Picture of intelligence test item in red

The performance of participants completing the test with red background could then be compared to participants with a green background and those with a grey/black background.

Additionally, a bachelor thesis integrated into the same project collected data on physical activity.

Your task

In this episode, there will only be challenges that contain the key functions introduced in earlier episodes. The challenges will guide you through the process of getting to know the data and applying your knowledge to new data. I will not provide solutions to this challenge in the current file, as you are encouraged to try solving this for yourself. As such, you may also use different methods than I, which lead to the same outcome or allow similar conclusions. If you get stuck, ask ChatGPT or a friend, or sleep on it! That often helped me.

Each challenge will include a short hint to the episode that contains information on how to solve it.

Try to write a “clean” script, using proper variable names and comments to describe what you are doing.

Challenges

Challenge 1 (Vectors and variable types)

Create a script called midterms_firstname_lastname.R in the current project. Load the packages dplyr, ggplot2 and psych. Install any packages that you have not yet installed.

Challenge 2 (Projects)

Download the data here and store it in your raw_data/ folder. Then load it into the current session using an appropriate function.

Challenge 3 (Data Visualization (1))

Get to know the data. What are the column names? What type of information does each column store? Inspect the data visually and get the column names using an R function. Which columns are relevant for intelligence test performance? Which columns are related to physical activity?

Challenge 4 (Data Visualization (1) / Filtering data)

Get an overview of descriptive statistics of the whole dataset. Inspect the mean, minimum and maximum values in the columns you think are relevant. What do you notice? Use select() to create a smaller dataset that only includes the columns you think are relevant to make the overview simpler.

Challenge 5 (Filtering data)

The column item_kont includes information about the response to a control item. This item is so easy, that everyone should answer it correctly, given that they payed attention. If the value in item_kont is 1, the answer is correct. Otherwise it is incorrect.

Exclude all participants who did not answer correctly to the control item. Conduct sanity checks. How many participants were excluded? Did those participants have answers to the other questions?

Challenge 6 (Creating new columns)

Create new columns for each of the items that are named itemNUMBER_accuracy. Each entry should be 1 if the participant answered that item correctly and 0 if they did not.

If possible, use mutate() and across() for this. Otherwise, simply use 12 lines of mutate().
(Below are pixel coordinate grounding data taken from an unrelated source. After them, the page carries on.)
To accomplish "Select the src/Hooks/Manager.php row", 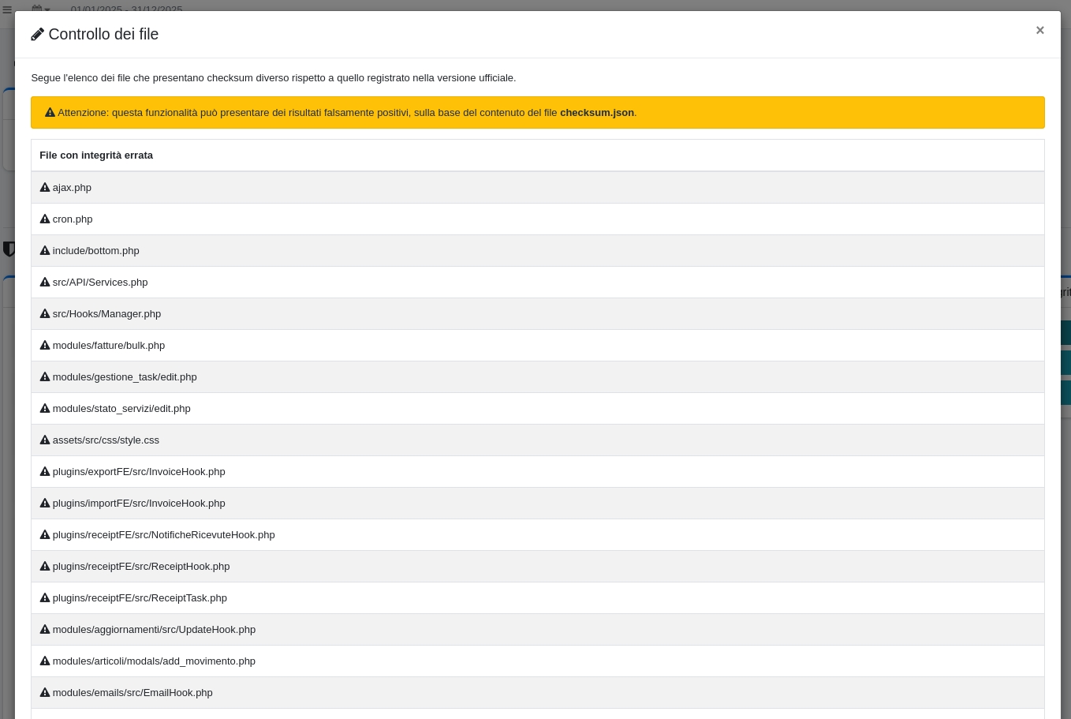I will [x=106, y=314].
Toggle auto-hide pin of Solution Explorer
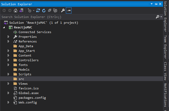 click(x=156, y=4)
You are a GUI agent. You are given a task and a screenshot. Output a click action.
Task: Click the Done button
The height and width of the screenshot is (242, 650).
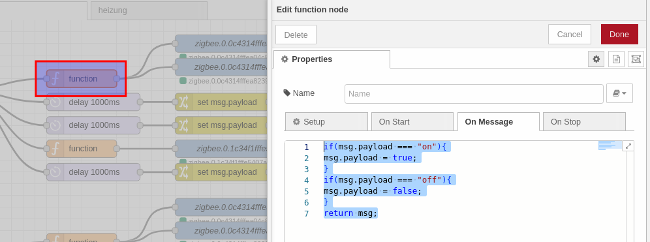tap(619, 35)
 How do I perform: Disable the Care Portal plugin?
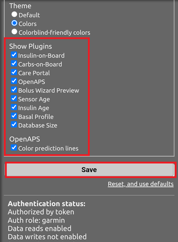pyautogui.click(x=14, y=72)
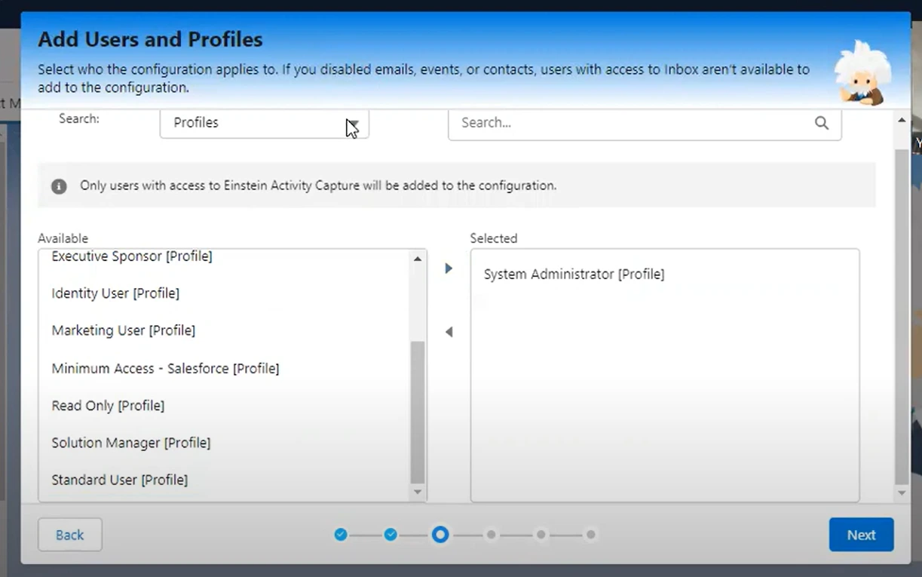Screen dimensions: 922x577
Task: Click the Available list's scroll-down arrow
Action: pos(418,493)
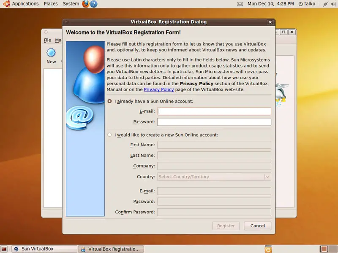Click the volume speaker icon

point(333,4)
Make sure to conduct sanity checks whether this worked.

Challenge 7 (Creating new columns)

Create a column containing the total score of a participant. This should be the number of items they responded to correctly.

Challenge 8 (Data Visualization (2))

Compute key summary statistics of the total score of participants. Inspect the distribution of values using hist(). What do you notice? Are the minimum / maximum values plausible?

Challenge 9 (Filtering data)

Each item had 9 possible answers. Exclude participants who achieved a score that was below random chance.

Additionally, the columns beginning with dq_ include information about disqualification_criteria. Exclude participants based on the following criteria:

dq_meaningless_responses = 3
dq_distraction = 3

Challenge 10 (Count and summarize)

Count the number of occurrences of each of the three conditions in fragebogen_der_im_interview_verwendet_wurde. Compute the relative percentages.

Challenge 11 (Count and summarize)

Compute the average score by condition. Include the number of participants by condition and the standard deviation, too.

Challenge 12 - New!

Create a visualization showing the scores by condition. Here apply some of the knowledge from Data visualization (2) and add Google or ChatGPT to create a plot showing the condition differences (or lack thereof) in intelligence test scores.

Key Points

Apply what you have learned in new data!